Consider a three class classification problem with the following confusion matrix.
cm_matrix =
predict_class1 predict_class2 predict_class3
______________ ______________ ______________
Actual_class1 2000 0 0
Actual_class2 34 1966 0
Actual_class3 0 0 2000
Multi-Class Confusion Matrix Output
TruePositive FalsePositive FalseNegative TrueNegative
____________ _____________ _____________ ____________
Actual_class1 2000 34 0 3966
Actual_class2 1966 0 34 4000
Actual_class3 2000 0 0 4000
The formula that I have used are:
Accuracy Of Each class=(TP ./total instances of that class)
( formula based on an answer here: Individual class accuracy calculation confusion)
Sensitivity=TP./TP+FN ;
The implementation of it in Matlab is:
acc_1 = 100*(cm_matrix(1,1))/sum(cm_matrix(1,:)) = 100*(2000)/(2000+0+0) = 100
acc_2 = 100*(cm_matrix(2,2))/sum(cm_matrix(2,:)) = 100*(1966)/(34+1966+0) = 98.3
acc_3 = 100*(cm_matrix(3,3))/sum(cm_matrix(3,:)) = 100*(2000)/(0+0+2000) = 100
sensitivity_1 = 2000/(2000+0)=1 = acc_1
sensitivity_2 = 1966/(1966+34) = 98.3 = acc_2
sensitivity_3 = 2000/2000 = 1 = acc_3
Question1) Is my formula for Accuracy of each class correct? For calculating accuracy of each individual class, say for positive class I should take the TP in the numerator. Similarly, for accuracy of only the negative class, I should consider TN in the numerator in the formula for accuracy. Is the same formula applicable to binary classification? Is my implementation of it correct?
Question2) Is my formula for sensitivity correct? Then how come I am getting same answer as individual class accuracies?
Answer to question 1. It seems that accuracy is used only in binary classification, check this link. You refer to an answer on this site, but it concerns also a binary classification (i.e. classification into 2 classes only). You seem to have more than two classes, and in this case you should try something else, or a one-versus-all classification for each class (for each class, parse prediction for class_n and non_class_n).
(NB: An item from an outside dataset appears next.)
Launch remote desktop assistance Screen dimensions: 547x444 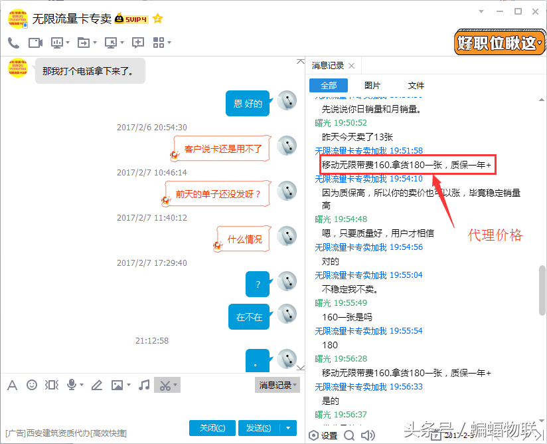pyautogui.click(x=112, y=41)
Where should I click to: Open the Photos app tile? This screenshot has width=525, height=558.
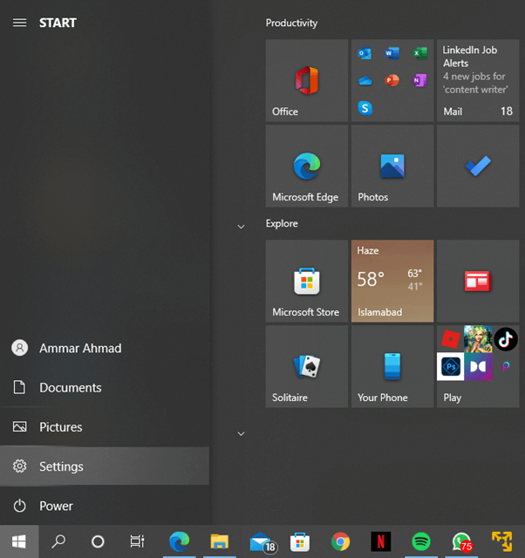pyautogui.click(x=392, y=166)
Answer to question 2. Same issue, this measure is appropriate for binary classification which is not your case.
The formula for sensitivity is:
TP./(TP + FN)
The formula for accuracy is:
(TP)./(TP+FN+FP+TN)
See the documentation here.
UPDATE
And if you wish to use the confusion matrix, you have:
TP on the diagonal, at the level of the class
FN the sum of all the values in the column of the class. In the function getvalues start counting lines from the declaration of the function and check lines 30 and 31:
TP(i)=c_matrix(i,i);
FN(i)=sum(c_matrix(i,:))-c_matrix(i,i);
FP(i)=sum(c_matrix(:,i))-c_matrix(i,i);
TN(i)=sum(c_matrix(:))-TP(i)-FP(i)-FN(i);
If you apply the accuracy formula, you obtain, after calculating and simplifying :
accuracy = c_matrix(i,i) / sum(c_matrix(:))
For the sensitivity you obtain, after simplifying:
sensitivity = c_matrix(i,i) / sum(c_matrix(i,:))
If you want to understand better, just check the links I sent you.